──────── Recorded data

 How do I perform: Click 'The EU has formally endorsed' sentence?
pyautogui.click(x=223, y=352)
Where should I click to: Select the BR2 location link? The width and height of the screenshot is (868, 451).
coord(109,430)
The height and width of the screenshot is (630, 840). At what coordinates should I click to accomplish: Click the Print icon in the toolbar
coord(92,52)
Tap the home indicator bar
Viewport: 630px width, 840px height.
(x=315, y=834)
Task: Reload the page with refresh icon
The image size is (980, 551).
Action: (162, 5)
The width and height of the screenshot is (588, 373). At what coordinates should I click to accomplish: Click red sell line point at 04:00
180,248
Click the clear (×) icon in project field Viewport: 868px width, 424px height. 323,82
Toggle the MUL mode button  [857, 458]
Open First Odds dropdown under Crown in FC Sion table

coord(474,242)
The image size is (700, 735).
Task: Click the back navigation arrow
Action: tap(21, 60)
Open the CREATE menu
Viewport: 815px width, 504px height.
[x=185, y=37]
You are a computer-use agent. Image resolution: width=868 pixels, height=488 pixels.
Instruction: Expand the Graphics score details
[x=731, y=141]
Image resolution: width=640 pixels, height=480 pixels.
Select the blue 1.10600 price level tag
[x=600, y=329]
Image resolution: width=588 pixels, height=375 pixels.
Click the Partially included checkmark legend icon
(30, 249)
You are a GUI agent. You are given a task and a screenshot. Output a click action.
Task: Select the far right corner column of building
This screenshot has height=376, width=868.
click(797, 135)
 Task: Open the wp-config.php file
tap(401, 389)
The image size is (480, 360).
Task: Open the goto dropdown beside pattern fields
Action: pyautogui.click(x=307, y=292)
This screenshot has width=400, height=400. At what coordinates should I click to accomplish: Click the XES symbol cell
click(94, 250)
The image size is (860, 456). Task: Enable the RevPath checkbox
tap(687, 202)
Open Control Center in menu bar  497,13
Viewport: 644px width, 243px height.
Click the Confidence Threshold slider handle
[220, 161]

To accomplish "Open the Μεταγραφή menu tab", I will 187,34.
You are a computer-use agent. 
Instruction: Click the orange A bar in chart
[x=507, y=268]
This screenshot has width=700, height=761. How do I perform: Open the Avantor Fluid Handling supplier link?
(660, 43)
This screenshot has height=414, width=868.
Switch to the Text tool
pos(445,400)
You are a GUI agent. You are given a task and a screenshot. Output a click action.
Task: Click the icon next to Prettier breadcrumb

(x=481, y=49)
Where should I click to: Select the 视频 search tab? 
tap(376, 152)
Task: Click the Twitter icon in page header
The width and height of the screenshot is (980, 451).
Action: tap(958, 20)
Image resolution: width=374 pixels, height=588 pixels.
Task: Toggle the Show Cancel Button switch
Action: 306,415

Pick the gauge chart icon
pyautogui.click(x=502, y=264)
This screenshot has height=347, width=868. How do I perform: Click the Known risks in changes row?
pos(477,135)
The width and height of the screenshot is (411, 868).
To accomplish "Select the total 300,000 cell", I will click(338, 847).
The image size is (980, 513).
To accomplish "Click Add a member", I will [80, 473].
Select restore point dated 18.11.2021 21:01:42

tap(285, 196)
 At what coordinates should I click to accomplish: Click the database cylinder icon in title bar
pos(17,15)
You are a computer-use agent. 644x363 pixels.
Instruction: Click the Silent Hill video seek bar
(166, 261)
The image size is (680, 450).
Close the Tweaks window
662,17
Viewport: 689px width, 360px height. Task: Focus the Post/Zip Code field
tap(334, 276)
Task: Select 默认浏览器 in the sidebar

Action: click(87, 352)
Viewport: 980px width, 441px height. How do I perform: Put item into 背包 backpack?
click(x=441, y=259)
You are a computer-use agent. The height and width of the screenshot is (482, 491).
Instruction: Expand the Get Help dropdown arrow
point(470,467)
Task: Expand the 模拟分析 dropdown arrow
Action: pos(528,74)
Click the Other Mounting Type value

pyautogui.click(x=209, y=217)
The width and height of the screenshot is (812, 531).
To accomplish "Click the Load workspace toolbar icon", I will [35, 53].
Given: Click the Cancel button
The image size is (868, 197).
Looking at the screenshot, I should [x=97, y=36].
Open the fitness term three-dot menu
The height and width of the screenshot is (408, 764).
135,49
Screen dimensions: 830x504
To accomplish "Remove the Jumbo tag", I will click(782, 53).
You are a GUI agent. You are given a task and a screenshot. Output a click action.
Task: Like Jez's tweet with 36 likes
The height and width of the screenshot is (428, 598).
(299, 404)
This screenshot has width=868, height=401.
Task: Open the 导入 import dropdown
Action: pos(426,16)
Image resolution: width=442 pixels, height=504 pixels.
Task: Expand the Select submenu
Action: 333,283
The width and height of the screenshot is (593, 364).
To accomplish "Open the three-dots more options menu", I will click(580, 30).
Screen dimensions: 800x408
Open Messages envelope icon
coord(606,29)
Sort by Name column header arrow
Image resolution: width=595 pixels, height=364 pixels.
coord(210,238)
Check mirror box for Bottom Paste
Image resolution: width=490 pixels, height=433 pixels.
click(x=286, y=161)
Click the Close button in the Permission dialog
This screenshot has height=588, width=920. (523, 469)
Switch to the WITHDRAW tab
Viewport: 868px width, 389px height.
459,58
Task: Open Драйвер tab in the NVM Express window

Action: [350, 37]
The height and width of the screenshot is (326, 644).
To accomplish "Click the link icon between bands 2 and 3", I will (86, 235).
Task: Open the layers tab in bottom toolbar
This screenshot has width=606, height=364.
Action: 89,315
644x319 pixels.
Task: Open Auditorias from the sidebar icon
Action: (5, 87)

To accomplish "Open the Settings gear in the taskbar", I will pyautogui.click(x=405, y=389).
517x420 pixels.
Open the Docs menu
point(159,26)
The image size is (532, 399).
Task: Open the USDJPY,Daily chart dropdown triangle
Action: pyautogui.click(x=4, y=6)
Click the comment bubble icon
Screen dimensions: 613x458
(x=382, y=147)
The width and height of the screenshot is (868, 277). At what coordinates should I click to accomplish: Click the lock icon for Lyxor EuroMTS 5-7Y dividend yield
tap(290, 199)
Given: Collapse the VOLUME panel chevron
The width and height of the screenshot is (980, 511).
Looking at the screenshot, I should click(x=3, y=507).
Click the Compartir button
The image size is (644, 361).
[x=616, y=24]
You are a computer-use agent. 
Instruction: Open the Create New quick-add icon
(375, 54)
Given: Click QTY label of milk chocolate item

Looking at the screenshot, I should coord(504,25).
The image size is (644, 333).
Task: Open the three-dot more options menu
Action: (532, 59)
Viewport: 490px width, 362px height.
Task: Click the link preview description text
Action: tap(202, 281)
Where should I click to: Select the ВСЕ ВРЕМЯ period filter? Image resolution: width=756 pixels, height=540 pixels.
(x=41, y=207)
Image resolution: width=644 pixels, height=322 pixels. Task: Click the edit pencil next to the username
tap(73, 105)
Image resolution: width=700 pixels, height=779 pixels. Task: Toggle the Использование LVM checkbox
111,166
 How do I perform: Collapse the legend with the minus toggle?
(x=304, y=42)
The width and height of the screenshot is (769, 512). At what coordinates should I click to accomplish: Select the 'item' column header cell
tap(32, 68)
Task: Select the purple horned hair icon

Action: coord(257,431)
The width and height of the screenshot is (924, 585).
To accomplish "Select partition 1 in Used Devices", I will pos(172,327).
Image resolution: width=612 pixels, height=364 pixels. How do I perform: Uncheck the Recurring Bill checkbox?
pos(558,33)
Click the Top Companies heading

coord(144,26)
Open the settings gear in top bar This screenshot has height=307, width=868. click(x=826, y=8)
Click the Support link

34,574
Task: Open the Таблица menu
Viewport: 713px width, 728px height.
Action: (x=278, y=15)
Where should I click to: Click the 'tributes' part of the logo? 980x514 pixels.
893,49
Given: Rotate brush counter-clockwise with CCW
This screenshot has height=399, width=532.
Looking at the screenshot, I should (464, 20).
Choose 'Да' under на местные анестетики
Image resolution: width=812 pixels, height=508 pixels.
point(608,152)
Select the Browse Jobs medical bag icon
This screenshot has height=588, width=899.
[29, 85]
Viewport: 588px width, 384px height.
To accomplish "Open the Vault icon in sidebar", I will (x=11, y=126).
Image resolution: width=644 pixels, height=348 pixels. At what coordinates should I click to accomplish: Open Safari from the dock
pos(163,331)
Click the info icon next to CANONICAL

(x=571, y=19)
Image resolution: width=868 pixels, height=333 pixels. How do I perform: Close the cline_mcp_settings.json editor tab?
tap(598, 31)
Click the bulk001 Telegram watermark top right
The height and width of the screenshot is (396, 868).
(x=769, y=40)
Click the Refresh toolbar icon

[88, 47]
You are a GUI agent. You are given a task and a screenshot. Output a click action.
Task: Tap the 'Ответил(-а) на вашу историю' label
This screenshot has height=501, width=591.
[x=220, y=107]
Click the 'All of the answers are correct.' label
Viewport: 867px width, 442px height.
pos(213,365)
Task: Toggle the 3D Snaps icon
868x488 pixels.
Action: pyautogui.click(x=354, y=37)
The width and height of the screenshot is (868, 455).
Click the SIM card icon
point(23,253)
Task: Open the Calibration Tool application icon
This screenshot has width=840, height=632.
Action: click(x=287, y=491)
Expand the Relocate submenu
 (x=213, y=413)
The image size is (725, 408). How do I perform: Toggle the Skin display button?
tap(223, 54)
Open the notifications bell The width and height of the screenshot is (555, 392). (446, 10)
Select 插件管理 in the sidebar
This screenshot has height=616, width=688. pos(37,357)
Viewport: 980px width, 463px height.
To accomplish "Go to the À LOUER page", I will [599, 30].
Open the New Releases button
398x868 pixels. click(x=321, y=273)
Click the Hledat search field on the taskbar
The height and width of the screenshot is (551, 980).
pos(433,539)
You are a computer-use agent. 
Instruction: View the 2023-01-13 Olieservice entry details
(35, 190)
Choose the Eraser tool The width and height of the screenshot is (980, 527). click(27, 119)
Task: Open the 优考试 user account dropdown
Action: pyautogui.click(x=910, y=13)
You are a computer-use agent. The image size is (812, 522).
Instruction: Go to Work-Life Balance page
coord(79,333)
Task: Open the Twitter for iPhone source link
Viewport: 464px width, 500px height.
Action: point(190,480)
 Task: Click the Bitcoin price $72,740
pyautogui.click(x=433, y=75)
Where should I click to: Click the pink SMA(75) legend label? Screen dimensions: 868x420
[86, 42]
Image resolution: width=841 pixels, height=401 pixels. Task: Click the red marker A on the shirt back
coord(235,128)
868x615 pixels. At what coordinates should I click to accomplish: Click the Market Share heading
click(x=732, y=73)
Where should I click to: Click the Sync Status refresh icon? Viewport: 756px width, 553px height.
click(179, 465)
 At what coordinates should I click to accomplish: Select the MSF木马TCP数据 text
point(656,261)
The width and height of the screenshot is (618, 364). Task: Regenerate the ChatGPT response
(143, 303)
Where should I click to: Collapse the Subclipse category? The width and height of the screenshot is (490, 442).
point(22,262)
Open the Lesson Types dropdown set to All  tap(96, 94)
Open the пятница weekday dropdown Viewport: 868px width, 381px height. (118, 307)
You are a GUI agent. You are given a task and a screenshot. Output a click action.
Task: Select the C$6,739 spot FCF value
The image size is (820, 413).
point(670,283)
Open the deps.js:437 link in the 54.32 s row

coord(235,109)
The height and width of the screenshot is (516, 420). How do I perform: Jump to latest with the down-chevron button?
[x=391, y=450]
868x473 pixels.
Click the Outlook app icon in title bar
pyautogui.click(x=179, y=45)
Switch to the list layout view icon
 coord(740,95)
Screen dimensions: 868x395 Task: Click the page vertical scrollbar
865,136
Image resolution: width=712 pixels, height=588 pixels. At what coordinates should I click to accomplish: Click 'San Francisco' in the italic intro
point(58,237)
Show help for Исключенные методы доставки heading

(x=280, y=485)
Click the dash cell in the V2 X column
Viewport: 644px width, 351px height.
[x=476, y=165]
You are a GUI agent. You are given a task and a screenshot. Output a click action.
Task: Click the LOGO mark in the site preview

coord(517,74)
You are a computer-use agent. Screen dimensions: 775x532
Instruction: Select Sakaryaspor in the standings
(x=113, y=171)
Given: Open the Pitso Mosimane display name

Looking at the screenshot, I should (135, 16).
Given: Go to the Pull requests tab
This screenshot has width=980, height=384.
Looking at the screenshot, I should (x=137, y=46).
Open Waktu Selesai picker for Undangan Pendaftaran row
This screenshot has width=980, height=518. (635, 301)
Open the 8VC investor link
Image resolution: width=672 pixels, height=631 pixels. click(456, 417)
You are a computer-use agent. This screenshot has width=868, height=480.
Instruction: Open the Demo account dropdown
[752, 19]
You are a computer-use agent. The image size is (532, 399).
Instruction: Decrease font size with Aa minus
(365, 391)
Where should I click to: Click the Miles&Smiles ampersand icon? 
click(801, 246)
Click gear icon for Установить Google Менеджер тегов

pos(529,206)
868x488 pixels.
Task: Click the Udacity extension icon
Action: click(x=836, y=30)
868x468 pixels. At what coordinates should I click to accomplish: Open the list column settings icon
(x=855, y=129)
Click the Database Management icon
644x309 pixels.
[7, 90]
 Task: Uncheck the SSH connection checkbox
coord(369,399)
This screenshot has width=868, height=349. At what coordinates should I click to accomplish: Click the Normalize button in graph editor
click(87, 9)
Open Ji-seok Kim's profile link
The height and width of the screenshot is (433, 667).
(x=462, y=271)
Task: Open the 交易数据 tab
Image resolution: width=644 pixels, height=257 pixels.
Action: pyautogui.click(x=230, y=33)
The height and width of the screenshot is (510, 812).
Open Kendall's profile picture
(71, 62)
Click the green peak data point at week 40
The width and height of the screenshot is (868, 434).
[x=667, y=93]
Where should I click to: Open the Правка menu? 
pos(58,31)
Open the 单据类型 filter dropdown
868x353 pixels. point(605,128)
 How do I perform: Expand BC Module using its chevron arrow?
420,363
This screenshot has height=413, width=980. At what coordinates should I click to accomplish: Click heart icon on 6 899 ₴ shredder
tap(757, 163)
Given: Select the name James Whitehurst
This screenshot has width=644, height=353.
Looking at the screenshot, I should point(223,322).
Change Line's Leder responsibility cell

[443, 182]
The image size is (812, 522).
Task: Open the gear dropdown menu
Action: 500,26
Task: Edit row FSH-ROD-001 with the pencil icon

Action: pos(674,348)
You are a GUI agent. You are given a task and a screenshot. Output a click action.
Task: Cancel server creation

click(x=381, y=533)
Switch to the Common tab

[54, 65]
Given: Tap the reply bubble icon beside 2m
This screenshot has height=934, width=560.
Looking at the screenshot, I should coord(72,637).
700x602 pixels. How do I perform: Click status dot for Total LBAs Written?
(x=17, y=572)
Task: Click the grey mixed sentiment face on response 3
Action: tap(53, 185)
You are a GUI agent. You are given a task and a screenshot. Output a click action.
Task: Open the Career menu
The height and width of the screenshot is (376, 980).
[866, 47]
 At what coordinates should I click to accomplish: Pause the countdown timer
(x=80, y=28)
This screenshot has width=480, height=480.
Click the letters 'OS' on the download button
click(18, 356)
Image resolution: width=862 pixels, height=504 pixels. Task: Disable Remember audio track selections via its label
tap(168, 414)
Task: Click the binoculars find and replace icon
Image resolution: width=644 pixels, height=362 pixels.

────────────────

• [Your objective] For the listing above, state how many lines hold the string "computer", giving the number alone.

• [Exercise answer] 10